その時には、また買い物に付き合ってやるか、というのが、最初の相談を終えての感想だった。
この節のまとめ
生計の手段としての起業
世間には素晴らしい起業のストーリーや成功譚が溢れています。あたかも起業さえすれば誰もが容易く成功し、大金を摑めるかのような話が蔓延しています。
一方で、ブラック企業に勤め続けて心身を壊すよりはとか、家族の介護で離職せざるを得なくてとか、様々な理由で「やむを得ず起業」という選択肢をとる人も増えています。

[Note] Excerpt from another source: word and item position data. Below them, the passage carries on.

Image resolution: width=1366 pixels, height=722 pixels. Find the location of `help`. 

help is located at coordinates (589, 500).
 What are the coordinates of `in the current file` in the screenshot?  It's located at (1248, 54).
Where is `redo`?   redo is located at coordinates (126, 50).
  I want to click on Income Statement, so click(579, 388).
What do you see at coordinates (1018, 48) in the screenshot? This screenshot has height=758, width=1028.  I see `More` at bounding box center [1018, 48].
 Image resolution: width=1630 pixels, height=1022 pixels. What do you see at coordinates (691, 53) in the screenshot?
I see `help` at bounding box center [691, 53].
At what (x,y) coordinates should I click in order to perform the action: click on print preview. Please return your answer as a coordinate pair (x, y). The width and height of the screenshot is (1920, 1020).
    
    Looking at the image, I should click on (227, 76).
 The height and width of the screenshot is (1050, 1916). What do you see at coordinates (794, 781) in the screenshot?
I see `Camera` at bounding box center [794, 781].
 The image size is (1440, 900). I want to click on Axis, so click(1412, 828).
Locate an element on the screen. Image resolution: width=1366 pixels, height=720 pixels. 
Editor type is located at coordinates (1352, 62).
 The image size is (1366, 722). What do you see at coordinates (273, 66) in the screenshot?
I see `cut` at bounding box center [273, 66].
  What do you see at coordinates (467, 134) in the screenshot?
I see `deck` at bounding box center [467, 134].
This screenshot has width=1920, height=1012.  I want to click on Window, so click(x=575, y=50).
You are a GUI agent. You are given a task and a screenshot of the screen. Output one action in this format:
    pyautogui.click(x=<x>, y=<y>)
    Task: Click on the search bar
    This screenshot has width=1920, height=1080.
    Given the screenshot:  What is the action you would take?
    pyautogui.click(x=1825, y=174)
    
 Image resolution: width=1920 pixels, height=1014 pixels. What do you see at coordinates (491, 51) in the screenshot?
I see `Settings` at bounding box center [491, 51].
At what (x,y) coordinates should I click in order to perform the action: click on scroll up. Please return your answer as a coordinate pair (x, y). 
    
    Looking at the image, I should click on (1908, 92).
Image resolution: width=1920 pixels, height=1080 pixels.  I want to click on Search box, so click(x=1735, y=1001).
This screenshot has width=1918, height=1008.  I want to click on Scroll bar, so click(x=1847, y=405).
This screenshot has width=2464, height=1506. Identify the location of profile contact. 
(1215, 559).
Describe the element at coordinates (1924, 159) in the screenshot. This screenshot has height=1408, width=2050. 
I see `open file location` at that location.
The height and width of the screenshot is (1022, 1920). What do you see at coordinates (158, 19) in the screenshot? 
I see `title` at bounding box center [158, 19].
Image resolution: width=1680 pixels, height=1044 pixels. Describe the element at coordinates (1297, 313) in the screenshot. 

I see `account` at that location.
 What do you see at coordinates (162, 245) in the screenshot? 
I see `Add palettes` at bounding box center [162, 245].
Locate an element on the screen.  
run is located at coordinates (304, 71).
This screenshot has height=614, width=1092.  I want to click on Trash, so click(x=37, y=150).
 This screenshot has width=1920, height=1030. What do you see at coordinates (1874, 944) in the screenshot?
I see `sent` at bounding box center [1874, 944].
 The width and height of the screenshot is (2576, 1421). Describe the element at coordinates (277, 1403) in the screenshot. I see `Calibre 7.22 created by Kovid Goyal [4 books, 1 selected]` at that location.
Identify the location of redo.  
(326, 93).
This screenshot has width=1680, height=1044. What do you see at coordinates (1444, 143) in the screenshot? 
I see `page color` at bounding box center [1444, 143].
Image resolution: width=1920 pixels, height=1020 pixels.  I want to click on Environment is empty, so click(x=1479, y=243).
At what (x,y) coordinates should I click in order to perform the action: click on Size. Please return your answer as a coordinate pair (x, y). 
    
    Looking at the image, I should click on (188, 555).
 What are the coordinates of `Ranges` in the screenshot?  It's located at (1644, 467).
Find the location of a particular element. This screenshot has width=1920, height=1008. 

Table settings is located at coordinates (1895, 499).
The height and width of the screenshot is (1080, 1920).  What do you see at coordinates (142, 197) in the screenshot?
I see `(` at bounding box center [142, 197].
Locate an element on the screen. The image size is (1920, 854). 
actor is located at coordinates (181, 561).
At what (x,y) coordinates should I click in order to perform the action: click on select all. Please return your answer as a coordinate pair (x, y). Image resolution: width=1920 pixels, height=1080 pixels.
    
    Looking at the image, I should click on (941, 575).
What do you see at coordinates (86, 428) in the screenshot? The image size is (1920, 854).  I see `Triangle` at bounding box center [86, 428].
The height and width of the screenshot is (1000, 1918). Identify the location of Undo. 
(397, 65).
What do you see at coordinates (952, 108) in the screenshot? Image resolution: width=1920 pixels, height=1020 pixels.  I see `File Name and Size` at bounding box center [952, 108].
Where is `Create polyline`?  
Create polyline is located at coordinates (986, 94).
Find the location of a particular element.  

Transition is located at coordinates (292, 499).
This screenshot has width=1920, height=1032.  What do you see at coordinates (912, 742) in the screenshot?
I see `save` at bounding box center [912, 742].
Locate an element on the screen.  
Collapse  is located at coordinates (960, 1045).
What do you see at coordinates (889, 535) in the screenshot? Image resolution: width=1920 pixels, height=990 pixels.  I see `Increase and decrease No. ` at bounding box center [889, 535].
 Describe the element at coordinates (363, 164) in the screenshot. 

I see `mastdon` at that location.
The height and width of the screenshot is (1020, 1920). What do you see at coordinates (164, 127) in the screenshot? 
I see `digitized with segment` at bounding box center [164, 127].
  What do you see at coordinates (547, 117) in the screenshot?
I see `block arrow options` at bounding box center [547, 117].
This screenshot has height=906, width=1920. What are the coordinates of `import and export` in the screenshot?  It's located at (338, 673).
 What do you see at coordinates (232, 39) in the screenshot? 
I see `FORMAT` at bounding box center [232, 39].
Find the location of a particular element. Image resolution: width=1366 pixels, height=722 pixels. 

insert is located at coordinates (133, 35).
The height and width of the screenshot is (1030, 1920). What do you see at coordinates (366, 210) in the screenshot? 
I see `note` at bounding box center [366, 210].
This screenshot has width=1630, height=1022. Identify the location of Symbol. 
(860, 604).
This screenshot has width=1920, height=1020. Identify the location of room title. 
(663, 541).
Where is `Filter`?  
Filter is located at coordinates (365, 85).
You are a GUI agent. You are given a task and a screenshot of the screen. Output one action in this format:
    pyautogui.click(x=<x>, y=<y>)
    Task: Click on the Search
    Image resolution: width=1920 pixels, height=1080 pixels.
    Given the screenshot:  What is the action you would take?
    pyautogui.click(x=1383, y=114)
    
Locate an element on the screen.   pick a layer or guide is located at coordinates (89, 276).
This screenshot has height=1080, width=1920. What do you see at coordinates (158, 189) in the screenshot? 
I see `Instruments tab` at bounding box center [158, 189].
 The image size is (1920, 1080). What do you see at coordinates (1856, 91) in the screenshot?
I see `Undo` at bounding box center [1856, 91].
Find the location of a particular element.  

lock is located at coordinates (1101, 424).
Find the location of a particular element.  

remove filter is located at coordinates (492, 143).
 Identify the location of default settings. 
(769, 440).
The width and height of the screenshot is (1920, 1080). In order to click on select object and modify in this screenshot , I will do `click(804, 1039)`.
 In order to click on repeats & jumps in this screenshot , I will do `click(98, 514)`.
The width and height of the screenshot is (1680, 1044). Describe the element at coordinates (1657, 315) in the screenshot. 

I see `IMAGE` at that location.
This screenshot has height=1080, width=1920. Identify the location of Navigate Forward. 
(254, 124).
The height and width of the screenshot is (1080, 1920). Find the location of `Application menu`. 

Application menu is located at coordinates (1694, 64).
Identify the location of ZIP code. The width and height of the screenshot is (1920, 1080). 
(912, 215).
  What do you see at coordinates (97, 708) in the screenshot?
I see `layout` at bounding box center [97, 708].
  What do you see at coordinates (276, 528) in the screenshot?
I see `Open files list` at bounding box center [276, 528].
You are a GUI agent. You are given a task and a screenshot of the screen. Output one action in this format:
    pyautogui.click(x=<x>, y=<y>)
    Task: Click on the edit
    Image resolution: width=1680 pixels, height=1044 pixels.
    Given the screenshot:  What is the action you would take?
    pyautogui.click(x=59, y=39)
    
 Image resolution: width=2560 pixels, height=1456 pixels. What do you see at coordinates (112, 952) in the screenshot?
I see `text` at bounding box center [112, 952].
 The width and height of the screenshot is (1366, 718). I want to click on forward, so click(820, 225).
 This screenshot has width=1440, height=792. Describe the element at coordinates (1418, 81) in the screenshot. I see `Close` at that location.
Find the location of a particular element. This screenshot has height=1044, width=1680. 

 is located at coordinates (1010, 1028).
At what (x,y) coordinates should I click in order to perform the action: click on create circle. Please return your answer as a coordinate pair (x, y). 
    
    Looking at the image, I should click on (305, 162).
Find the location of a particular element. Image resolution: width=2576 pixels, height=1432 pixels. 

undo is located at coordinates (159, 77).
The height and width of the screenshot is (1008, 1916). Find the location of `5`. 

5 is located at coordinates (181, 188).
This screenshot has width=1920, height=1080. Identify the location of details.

ごく普通の人である私達にとって、起業の目標は「明日のご飯代」を稼ぐことであって「優れた技術で世界を変える」だとか「世界一のサービスを開発する」などというのは絵空事に過ぎません。「明日のご飯代」を稼ぐ現実から起業は始まります。
最初のお客さんは誰になる?
起業して最初の壁は、最初のお客さんを獲得することです。
起業した当初、実績のない私達に仕事を発注してくれるのは、私達を知ってくれている人、具体的には元の同僚や知人です。それらの人達からも仕事がもらえないのであれば、世間様から仕事がもらえるわけがありません。
自分に何ができるのか?
自分の強みは案外、自分ではわからないものです。ある業界では当然のことが、他の業界では導入されていないこともあります。最初のお客さんに聞くのがいいでしょう。
自分の頭の中で一日中理屈を捏ねくり回すよりも、お金を払って仕事を発注してくれる人の率直な意見を10分間聞くべきです。